Extrait à lire
┄┄┄┄┄┄┄┄┄┄

Pour Guellab, sans égalité complète, un homme, une voix, le FLN ne désarmerait pas. Au contraire, il se renforcerait. Les Algériens ne suivraient pas un gouvernement composé d’une majorité d’Européens. Une telle injustice, il faut une force militaire européenne pour l’imposer. Autrement dit, la France reste et la guerre continue.

- De toute façon, la France doit rester, a dit Stagliani. Si elle s’en va, les troupes de l’ALN déferleront comme un raz-de-marée. Elles déferleront du Maroc, de Tunisie, plusieurs divisions, armées par l’URSS, Le Caire, La Syrie, elles n’attendent que le départ de la France. Les gars que l’on poursuit aujourd’hui, ce ne sont que des vagabonds à côté de l’ALN

- Stagliani, a dit Guellab, sais-tu combien l’armée française a enrôlé de supplétifs ?

- Vingt mille, quarante mille ?

- On a dépassé les deux cent mille, et c’est pas fini. C’est une force formidable, bien supérieure aux troupes de l’ALN. Mais si les Européens d’Algérie ne veulent pas revenir sur leurs privilèges, le camp des amis de la France sera divisé, et donc il sera perdu. C’est le FLN qui gagnera.

- C’est pour ça que la France doit rester.

François Muratet restitue une certaine façon d’envisager la question de l’Algérie que certains veulent à tout prix garder française. Et une façon de parler des Algériens.

- Transformer tous ces bicots en Français, mais bon sang ! Est-ce qu’ils le veulent au moins ? On leur a demandé ? Non. Et nous, on a aussi nos campagnes arriérées, nos routes défoncées, nos logements à construire, c’est là qu’il faudrait investir si on veut que la France retrouve son rang.

Ça ne me semblait pas faux. J’ai bu une gorgée de thé. Depuis combien de mois je n’avais pas bu de thé ? Celui-là était parfumé. Très agréable.

- Si on veut que l’Algérie soit française, la seule solution, c’est de tuer tous les bougnoules.

En prologue du récit, une embuscade dans le djebel.

┄┄┄┄┄┄┄┄┄┄

Données fournies
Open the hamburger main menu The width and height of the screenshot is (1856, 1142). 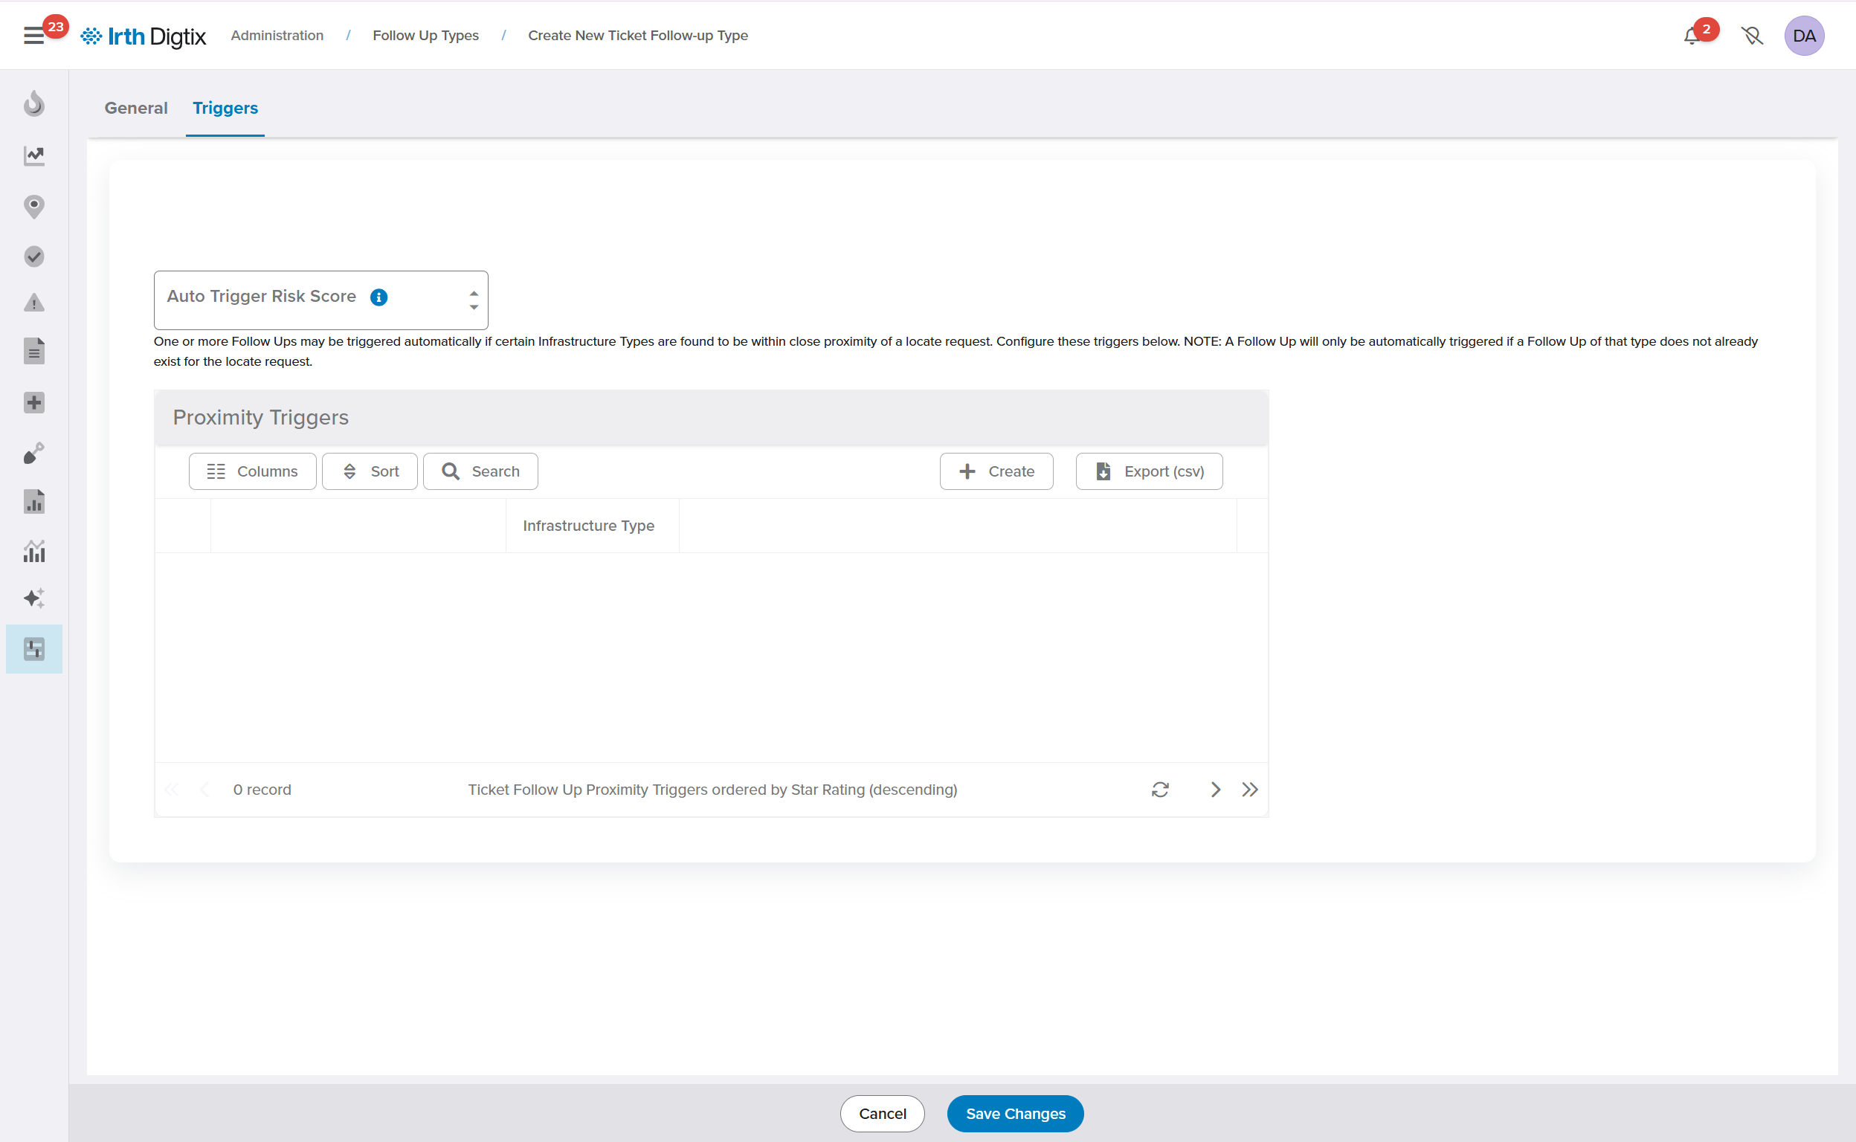click(x=33, y=35)
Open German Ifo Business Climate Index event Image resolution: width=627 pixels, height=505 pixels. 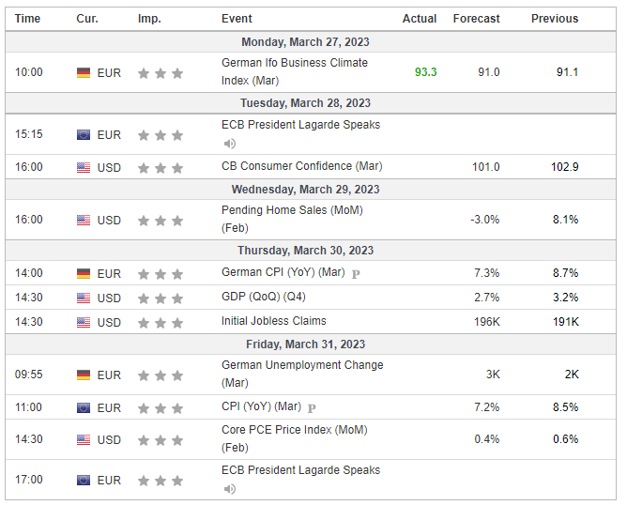(295, 71)
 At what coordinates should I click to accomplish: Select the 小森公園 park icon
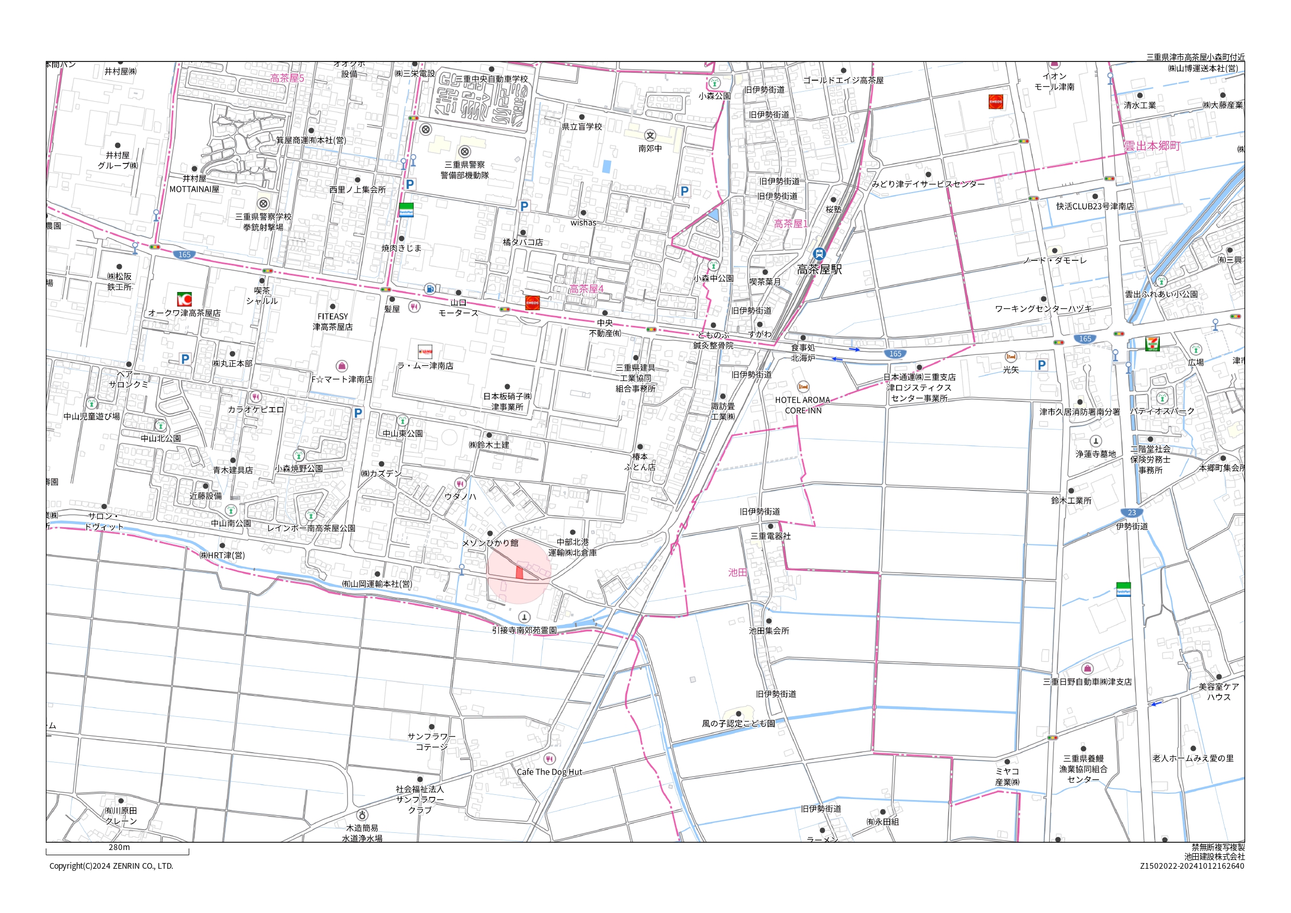tap(715, 83)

┄┄┄┄┄┄┄┄┄┄

Objectifs
**1)** Répondez brièvement à ces questions sur l'extrait consacré à la guerre d'Algérie.
(a) D'après Guellab, combien de supplétifs l'armée française a-t-elle enrôlés ?
(b) Selon Stagliani, de quels pays les troupes de l'ALN déferleraient-elles ?
(c) Qu'est-ce qui figure en prologue du récit ?
**2)** Actualisez le passage de l'extrait consacré à la guerre d'Algérie qui va de « François Muratet restitue » jusqu'à « parfumé. Très agréable. » inclus, en remplaçant « thé » par « café ».
**3)** Poursuivez l'extrait consacré à la guerre d'Algérie à partir de l'endroit où il s'arrête.
Les lignes fournies n'interviennent pas dans ce travail.

Réponses
**1)**
(a) Plus de deux cent mille, et ce n'est pas fini.
(b) Du Maroc et de Tunisie.
(c) Une embuscade dans le djebel.

**2)**
François Muratet restitue une certaine façon d’envisager la question de l’Algérie que certains veulent à tout prix garder française. Et une façon de parler des Algériens.

- Transformer tous ces bicots en Français, mais bon sang ! Est-ce qu’ils le veulent au moins ? On leur a demandé ? Non. Et nous, on a aussi nos campagnes arriérées, nos routes défoncées, nos logements à construire, c’est là qu’il faudrait investir si on veut que la France retrouve son rang.

Ça ne me semblait pas faux. J’ai bu une gorgée de café. Depuis combien de mois je n’avais pas bu de café ? Celui-là était parfumé. Très agréable.

**3)**
À l’issue de l’affrontement, un mort, dont la mort doit être élucidée.

L’éclaireur a regardé la forme étendue sur le bas-côté, les soldats qui l’entouraient, qui commençaient à se relever, il s’est mis à genoux, a pris la main qu’il devinait dans l’ombre, a cherché le pouls. Macache, le corps était tiède, souple, mais le torse était poisseux.

[…]

On était dans un creux, ici, ça ne pouvait pas être les rebelles. Il a évité de croiser le regard des autres, l’archouma, il s’est passé quoi, les gars ?

Jeunesse, illusions, désillusions…

Fin 1959. La guerre d’Algérie bat son plein. André Leguidel, un jeune officier, se rêve en héro. Il veut aller au combat, à l’image de son père mort en combattant les Allemands, lui a-t-on dit.

[...], j’imaginais monter à l’assaut de positions rebelles avec mes gars, analyser des cartes en disant, le doigt pointé sur un talweg, « Les fells sont là ! », accepter les missions dangereuses qu’un colonel à la mâchoire carrée et aux yeux bleus m’aurait données en sachant que moi seul, avec mes gars bien sûrs, pourrais les mener à bien.

[…]

Je me disais que ce n’était pas possible que des bougnoules puissent résister à notre armée. Il n’y avait qu’à voir la branlée qu’ils avaient prise en Égypte.

André Leguidel parle anglais, a une licence de russe, parle assez bien allemand. Il a obtenu son brevet de parachutiste, il a effectué un stage au 11e Choc, le régiment d’élite chargé de faire des actions dures pour les services secrets.

Il se retrouve en Allemagne, au centre stratégique de Fribourg.

C’était une grosse déception de ne pas être dans une unité combattante, de me retrouver dans la paperasse, à faire du contre-espionnage anti-bolchos à mille cinq cent kilomètres de l’Algérie.

Lequidel s’ennuie ferme ! Même s’il fait du sport, de la musique, suit des cours de littérature allemande…

Une rencontre avec Isabelle, la fille du général comte Gaillard de Bayons, va donner une autre suite à la vie de Leguidel.

Il voulait vivre les frissons de l’héroïsme guerrier, il va s’y frotter ! Plutôt durement ! Avec lui, nous allons partager la vie des troufions en Algérie, dont certains sont français du continent, d’autres français arabes, d’autres d’anciens membres du FLN… Nous allons être au cœur des combats, des longues marches, de la trouille… Nous allons admirer des paysages, sentir des odeurs… nous allons être révulsés par le viol des femmes…

Lorsqu’il est expédié en Algérie par le père d’Isabelle, Leguidel bénéficie d’une promotion si rapide qu’elle en est suspecte : il est maintenant lieutenant. En Algérie, il est chargé d’une mission très spéciale. Faire la preuve que Mohamed Guellab, chef de section d’un commando de chasse est resté fidèle à la France… ou qu’il est passé à l’ennemi, qu’il a tué le jeune officier qui était venu le remplacer.

S’il le faut, Leguidel doit tuer Guellab, un homme charismatique que ses hommes, Arabes ou Européens adorent.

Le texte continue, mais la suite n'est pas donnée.